:: Task to carry out ::
For the word "showing", find each line in the entries where it occurs and copy that line.

:: The data ::
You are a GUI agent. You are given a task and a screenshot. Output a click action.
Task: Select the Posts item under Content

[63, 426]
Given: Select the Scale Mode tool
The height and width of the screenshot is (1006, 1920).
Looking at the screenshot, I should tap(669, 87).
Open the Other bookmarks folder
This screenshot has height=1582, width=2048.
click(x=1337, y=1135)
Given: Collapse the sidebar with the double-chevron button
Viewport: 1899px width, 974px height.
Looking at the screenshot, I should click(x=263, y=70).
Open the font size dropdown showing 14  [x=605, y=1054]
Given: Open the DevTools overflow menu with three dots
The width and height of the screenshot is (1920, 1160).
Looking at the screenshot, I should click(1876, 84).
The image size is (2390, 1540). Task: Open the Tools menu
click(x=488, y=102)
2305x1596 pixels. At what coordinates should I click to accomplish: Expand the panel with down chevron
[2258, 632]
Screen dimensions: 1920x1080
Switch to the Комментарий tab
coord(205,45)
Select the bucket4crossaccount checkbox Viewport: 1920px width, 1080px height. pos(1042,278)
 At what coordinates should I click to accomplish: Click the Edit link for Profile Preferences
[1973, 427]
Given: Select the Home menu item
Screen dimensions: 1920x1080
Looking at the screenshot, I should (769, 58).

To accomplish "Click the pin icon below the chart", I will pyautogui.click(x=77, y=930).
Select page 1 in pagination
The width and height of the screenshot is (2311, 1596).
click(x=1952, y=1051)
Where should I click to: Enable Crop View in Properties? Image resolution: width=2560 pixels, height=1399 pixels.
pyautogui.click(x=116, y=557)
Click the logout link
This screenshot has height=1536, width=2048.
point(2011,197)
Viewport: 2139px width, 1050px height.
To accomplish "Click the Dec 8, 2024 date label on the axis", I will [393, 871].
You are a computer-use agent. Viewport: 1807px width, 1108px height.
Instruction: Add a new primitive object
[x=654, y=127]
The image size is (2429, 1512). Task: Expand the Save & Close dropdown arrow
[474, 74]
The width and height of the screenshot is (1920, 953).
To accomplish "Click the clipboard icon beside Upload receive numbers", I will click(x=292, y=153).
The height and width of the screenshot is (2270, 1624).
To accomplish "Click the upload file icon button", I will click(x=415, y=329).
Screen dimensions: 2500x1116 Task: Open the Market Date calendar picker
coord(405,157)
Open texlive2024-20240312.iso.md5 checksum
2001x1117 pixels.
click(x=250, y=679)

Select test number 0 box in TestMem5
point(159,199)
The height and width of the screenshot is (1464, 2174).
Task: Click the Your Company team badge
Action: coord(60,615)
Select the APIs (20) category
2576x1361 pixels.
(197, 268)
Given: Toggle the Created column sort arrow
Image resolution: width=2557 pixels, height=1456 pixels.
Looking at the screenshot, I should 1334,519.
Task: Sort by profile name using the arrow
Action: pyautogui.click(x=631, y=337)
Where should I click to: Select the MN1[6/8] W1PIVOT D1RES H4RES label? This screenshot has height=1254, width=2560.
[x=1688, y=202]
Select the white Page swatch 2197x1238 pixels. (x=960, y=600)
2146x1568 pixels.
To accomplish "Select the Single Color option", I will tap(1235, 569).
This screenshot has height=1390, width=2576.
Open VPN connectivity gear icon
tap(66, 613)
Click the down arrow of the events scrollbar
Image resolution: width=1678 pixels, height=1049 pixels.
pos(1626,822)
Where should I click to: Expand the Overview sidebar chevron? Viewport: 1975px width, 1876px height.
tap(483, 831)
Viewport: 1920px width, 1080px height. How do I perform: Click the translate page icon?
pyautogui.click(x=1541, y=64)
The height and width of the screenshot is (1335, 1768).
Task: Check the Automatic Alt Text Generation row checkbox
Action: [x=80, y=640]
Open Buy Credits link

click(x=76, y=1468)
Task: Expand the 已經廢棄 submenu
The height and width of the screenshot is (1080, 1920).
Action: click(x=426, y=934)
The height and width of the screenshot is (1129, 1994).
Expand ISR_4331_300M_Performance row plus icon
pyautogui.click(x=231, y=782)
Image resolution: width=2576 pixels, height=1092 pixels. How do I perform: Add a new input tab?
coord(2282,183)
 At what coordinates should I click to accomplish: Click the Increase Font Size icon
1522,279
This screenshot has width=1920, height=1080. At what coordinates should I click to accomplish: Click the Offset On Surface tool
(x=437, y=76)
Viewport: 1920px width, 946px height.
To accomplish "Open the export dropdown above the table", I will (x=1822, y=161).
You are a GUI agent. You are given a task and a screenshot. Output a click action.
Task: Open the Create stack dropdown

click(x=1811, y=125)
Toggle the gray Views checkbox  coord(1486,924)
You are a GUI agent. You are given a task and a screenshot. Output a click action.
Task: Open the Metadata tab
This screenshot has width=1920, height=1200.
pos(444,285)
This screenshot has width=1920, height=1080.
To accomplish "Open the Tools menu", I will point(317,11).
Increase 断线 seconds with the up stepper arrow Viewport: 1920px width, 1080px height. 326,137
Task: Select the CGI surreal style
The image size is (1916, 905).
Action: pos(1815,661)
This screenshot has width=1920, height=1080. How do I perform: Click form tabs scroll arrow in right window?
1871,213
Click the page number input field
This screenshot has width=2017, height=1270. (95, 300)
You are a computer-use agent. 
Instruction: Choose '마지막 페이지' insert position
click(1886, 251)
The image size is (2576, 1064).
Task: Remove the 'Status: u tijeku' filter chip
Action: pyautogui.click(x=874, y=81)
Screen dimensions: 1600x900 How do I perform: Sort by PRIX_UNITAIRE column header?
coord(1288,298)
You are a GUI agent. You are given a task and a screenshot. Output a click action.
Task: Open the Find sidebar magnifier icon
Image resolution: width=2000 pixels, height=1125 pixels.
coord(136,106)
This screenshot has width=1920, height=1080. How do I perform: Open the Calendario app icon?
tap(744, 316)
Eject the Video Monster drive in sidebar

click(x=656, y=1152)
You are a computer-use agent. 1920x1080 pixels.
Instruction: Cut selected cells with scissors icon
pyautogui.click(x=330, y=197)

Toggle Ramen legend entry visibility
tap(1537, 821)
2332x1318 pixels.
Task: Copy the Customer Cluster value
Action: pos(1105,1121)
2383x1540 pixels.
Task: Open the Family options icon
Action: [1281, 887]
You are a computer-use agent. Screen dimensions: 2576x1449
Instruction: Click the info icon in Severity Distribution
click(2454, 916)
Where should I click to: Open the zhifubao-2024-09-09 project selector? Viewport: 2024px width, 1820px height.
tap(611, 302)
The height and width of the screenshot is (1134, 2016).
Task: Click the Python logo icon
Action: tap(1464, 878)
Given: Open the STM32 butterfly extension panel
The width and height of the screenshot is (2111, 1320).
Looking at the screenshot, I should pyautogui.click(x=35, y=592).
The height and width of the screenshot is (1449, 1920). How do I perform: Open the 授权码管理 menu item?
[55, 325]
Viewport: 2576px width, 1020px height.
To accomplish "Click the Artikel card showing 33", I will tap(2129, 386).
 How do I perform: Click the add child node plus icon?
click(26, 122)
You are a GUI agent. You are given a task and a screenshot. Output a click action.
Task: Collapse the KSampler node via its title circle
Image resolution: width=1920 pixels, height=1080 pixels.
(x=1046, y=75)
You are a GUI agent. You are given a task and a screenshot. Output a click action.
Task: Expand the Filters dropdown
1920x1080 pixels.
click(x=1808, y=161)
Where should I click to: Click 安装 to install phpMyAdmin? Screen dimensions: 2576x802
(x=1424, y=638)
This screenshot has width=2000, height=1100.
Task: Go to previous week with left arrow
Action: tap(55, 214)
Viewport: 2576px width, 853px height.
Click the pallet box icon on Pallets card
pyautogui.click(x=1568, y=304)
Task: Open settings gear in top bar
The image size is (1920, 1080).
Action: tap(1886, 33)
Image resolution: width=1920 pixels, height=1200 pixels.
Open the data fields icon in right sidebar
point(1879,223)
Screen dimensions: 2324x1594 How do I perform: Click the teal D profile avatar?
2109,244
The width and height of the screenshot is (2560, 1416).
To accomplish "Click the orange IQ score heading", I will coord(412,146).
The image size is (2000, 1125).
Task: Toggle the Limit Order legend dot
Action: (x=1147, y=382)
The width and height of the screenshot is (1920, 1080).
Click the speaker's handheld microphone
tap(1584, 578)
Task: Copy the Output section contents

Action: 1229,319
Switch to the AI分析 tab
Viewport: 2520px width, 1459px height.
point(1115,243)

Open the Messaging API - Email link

:: Answer area ::
Open the font size dropdown showing 14  [x=605, y=1054]
To accomplish "Click the Artikel card showing 33", I will tap(2129, 386).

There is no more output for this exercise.